[Source data]
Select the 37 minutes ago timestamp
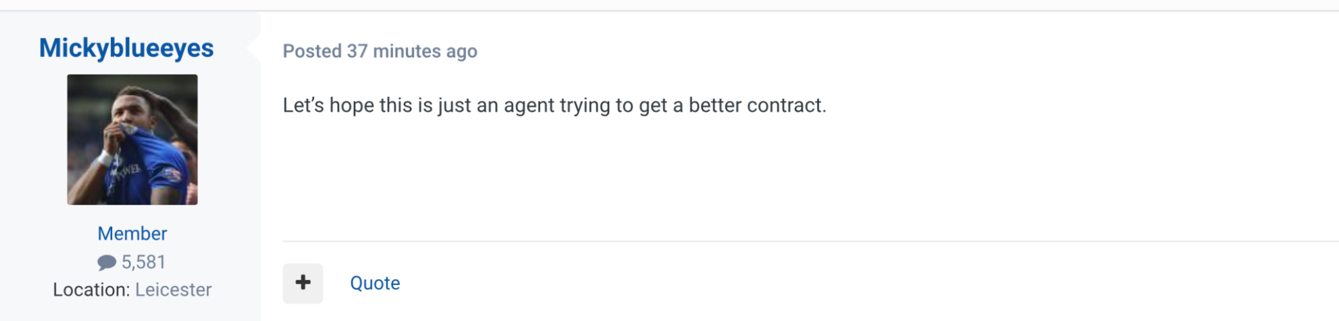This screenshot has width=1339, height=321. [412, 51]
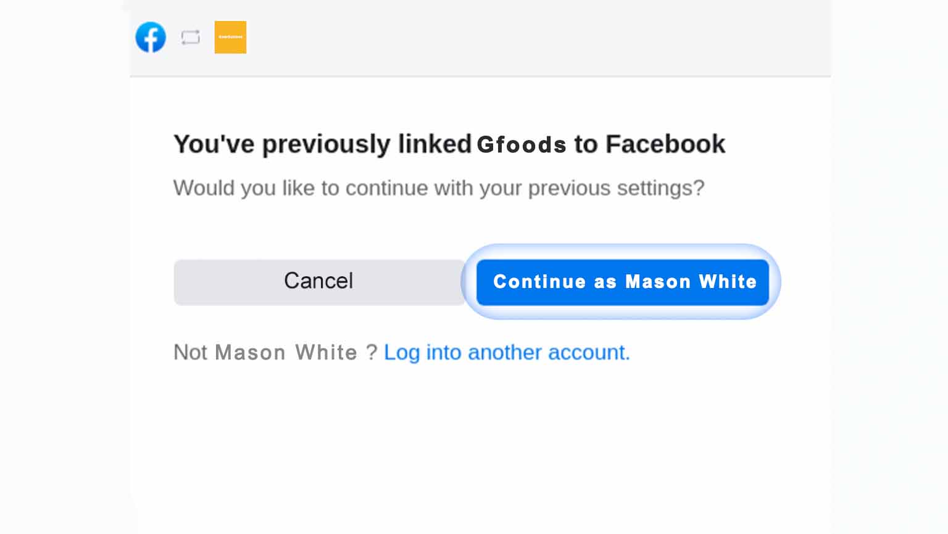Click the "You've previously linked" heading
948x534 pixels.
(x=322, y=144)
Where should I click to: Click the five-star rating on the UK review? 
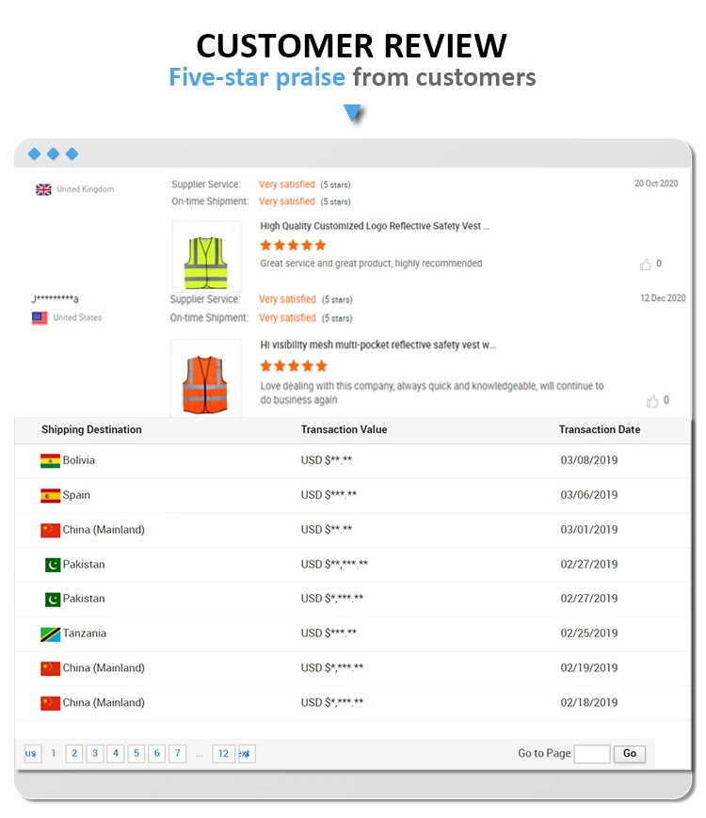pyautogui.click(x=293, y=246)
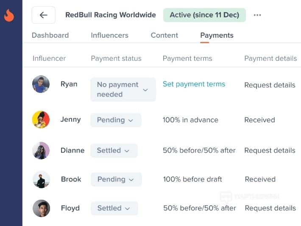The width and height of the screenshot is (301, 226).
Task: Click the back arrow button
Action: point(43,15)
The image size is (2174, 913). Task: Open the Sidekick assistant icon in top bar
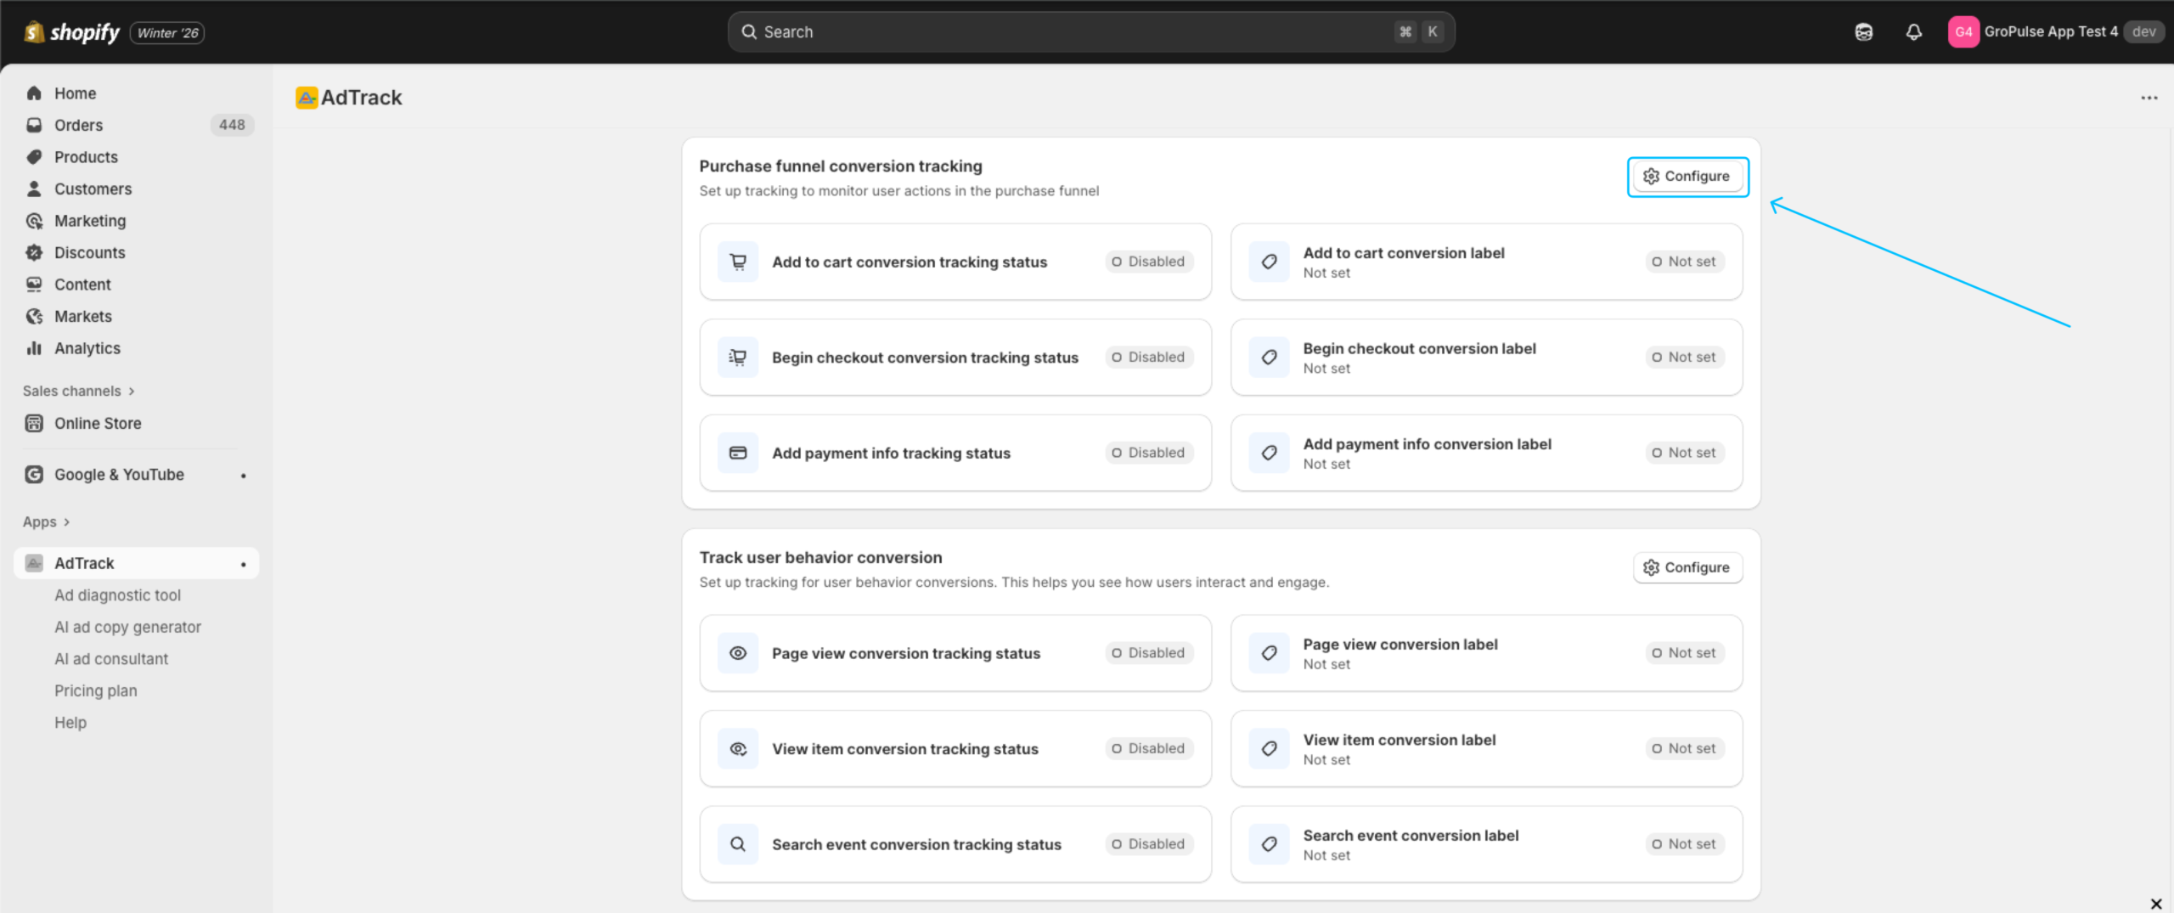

* [Task to carry out] Could you retype all the entries exactly, skipping the pictures?

* [Response to this exercise]
Select the 37 minutes ago timestamp
This screenshot has width=1339, height=321. [412, 51]
Click the "You've previously linked" heading
948x534 pixels.
(x=322, y=144)
Where should I click to: Click the five-star rating on the UK review? 
pyautogui.click(x=293, y=246)
The width and height of the screenshot is (301, 226).
Task: Click the back arrow button
Action: point(43,15)
The image size is (2174, 913). Task: Open the Sidekick assistant icon in top bar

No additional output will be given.